DIRECTIONS FOR THIS TASK –
Search the data below for "Open"; list each line that holds it.

(Stored records)
===============

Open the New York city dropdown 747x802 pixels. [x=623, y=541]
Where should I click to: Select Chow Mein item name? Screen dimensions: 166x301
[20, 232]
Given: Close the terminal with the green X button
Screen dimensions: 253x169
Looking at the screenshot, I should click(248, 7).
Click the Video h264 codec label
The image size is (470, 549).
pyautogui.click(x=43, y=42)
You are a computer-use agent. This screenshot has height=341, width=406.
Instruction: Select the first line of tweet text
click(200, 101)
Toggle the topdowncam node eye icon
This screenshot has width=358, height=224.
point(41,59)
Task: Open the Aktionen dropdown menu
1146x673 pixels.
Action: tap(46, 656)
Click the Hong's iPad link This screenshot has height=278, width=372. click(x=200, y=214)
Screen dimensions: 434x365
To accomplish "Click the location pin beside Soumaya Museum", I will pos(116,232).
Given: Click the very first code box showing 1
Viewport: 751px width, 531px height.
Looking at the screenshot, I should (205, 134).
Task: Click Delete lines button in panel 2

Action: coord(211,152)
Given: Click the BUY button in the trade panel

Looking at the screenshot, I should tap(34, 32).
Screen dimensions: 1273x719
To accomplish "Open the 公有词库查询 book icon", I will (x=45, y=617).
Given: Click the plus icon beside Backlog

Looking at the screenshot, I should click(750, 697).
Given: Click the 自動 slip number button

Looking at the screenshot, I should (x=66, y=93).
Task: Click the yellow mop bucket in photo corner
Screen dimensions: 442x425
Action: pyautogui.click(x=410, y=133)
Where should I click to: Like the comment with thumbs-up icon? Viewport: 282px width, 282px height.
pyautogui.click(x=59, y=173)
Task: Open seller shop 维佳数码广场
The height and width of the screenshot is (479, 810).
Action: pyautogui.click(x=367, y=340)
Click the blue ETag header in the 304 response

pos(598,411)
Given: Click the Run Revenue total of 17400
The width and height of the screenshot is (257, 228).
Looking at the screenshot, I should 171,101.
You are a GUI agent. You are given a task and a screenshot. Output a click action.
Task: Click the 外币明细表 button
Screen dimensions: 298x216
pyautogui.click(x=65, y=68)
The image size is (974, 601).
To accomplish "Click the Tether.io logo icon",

===============

RESULT OF THIS EXERCISE –
Open the New York city dropdown 747x802 pixels. [x=623, y=541]
Task: Open the Aktionen dropdown menu
To accomplish "Open the 公有词库查询 book icon", I will (x=45, y=617).
Task: Open seller shop 维佳数码广场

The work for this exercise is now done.